Enfin, la Russie, membre permanent du Conseil de sécurité, reste un acteur important sur les grands sujets internationaux. La lutte contre le terrorisme a bien entendu influé sur sa relation de sécurité avec les pays occidentaux. Par ailleurs, des évolutions significatives sont intervenues dans ses rapports avec son environnement immédiat, au sein de la Communauté des Etats indépendants, auxquels elle accorde une priorité marquée.

Le présent rapport s'attachera a présenter succinctement les principales impressions recueillies par la délégation dans ces différents domaines et traitera successivement de la situation intérieure au début du second mandat de Vladimir Poutine, des relations avec l'Union européenne et l'OTAN élargies et enfin des ambitions de la Russie dans sa politique extérieure, notamment à l'égard des pays de la CEI.

I. LA SITUATION INTÉRIEURE EN RUSSIE À L'AMORCE DU SECOND MANDAT DE VLADIMIR POUTINE

Le second mandat de Vladimir Poutine s'engage dans un contexte de renforcement considérable du pouvoir présidentiel alors que la situation économique et financière s'est améliorée, en grande partie en raison des exportations pétrolières. Ses enjeux se concentrent sur la mise en oeuvre de profondes réformes de modernisation administrative et économique, en vue de faire franchir à la Russie une étape décisive de sa transition. Le conflit tchétchène, que les autorités souhaitaient contenir en transférant sa gestion aux autorités locales, donne cependant à nouveau des signes de dégradation.

A. UN POUVOIR PRÉSIDENTIEL CONSIDÉRABLEMENT RENFORCÉ

1. La double séquence électorale de 2003-2004 : un succès massif pour Vladimir Poutine

L'ascendant pris par Vladimir Poutine au fil de son premier mandat s'est concrétisé avec force lors des élections législatives du 7 décembre 2003 qui ont assuré une majorité massive à Russie unie , le parti constitué autour du soutien à sa personne.

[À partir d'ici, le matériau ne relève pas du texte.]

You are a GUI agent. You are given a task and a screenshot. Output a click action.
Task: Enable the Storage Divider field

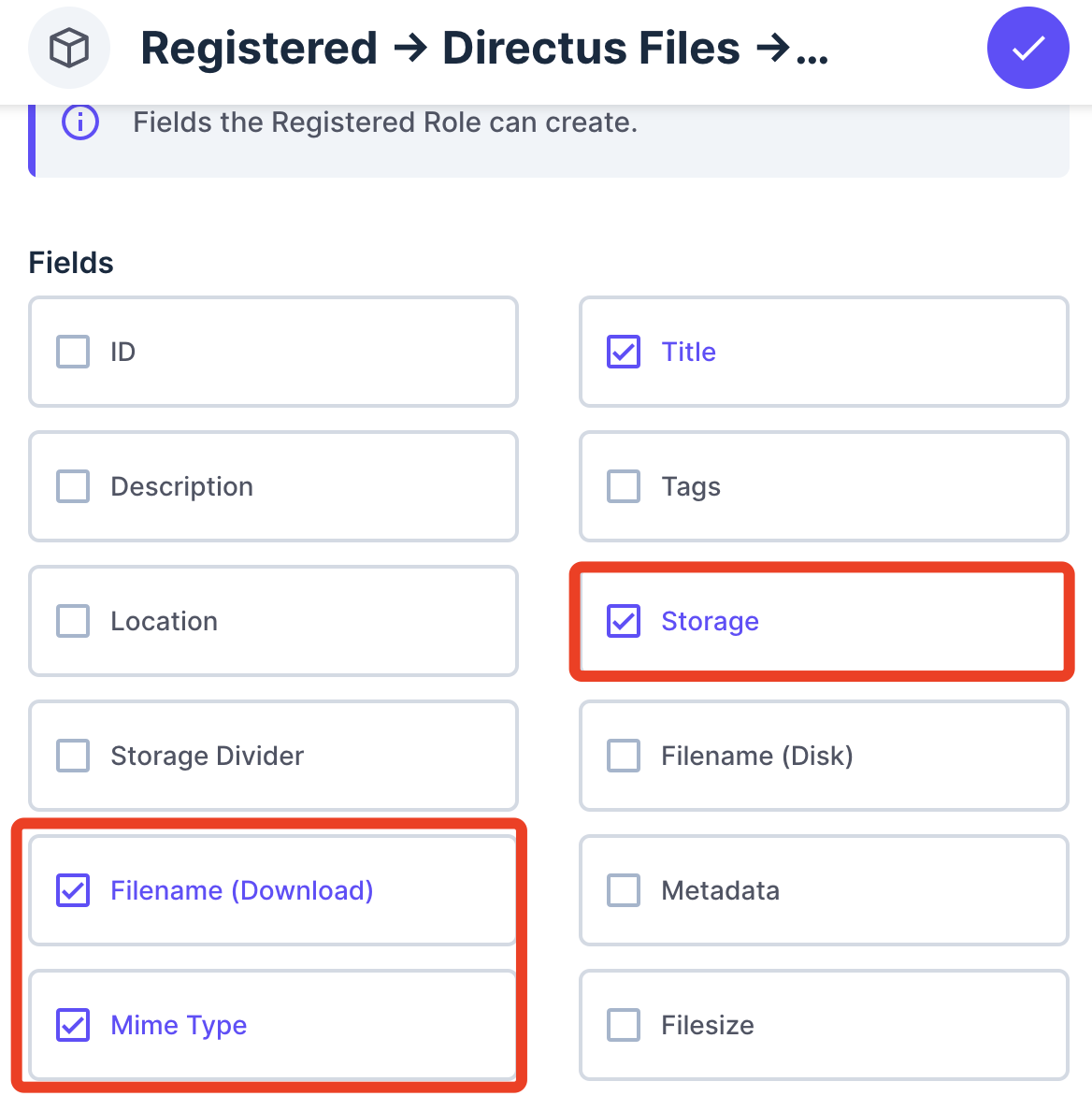point(72,756)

Si l'on a constaté un fléchissement de la participation électorale 3 ( * ) , attribué à la faible incertitude pesant sur le résultat final et à un réel désenchantement des citoyens vis à vis de la classe politique, le succès du parti présidentiel est néanmoins particulièrement net, du fait de l'affaiblissement ou de l'élimination de ses principaux rivaux. Le parti communiste a perdu la moitié de ses voix et presque tout autant en sièges, et les partis libéraux, divisés, n'atteignent pas le seuil requis pour l'attribution de sièges au scrutin de liste. Les formations développant des thèmes nationalistes, populistes et protestataires enregistrent en revanche une poussé significative - qu'il s'agisse du parti libéral-démocrate de Vladimir Jirinovski ou de Rodina (la Patrie), nouveau mouvement qui a capté une partie de l'électorat communiste - mais elles apparaissent davantage en convergence qu'en opposition avec le Kremlin.

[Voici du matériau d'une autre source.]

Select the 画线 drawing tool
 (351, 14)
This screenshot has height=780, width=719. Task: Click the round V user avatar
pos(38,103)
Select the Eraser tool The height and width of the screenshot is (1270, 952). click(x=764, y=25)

Dans la nouvelle Douma, la fraction parlementaire Russie unie totalise ainsi 300 des 450 sièges , le restant se répartissant entre le parti communiste (52 sièges), le parti libéral démocrate (36 sièges), Rodina (26 sièges) et les non-inscrits (23 sièges) 4 ( * ) . Russie unie atteint la majorité des deux tiers, nécessaire pour toute révision constitutionnelle, et l'influence de l'exécutif semble en mesure de s'exercer au delà de ce seul groupe parlementaire.

Intervenant trois mois après le renouvellement de la Douma, l' élection présidentielle faisait figure de formalité, en l'absence de réelle concurrence. C'est d'ailleurs à la fin du mois de février, trois semaines avant le scrutin, que Vladimir Poutine a nommé un nouveau premier ministre et remanié le gouvernement, anticipant sur le renouvellement de son mandat acquis le 14 mars avec 71% des voix et un niveau de participation suffisant (64%) pour valider cette élection au 1 er tour.

* 1 Voir en annexe la liste des personnalités rencontrées

* 2 Voir en annexe une présentation de la coopération spatiale franco-russe et de ses perspectives.

* 3 Le taux de participation s'est élevé à 55,8% contre 61,9% aux élections législatives de 1999.

* 4 À la veille des élections, le Douma comportait 142 députés de Russie unie, 83 communistes pouvant compter sur le renfort de 43 agrariens, 48 libéraux répartis entre l'Union des forces de droite et Iabloko, 14 libéraux-démocrates, 16 indépendants et 90 députés répartis dans deux groupes de centre-droit (parti du peuple et régions de Russie).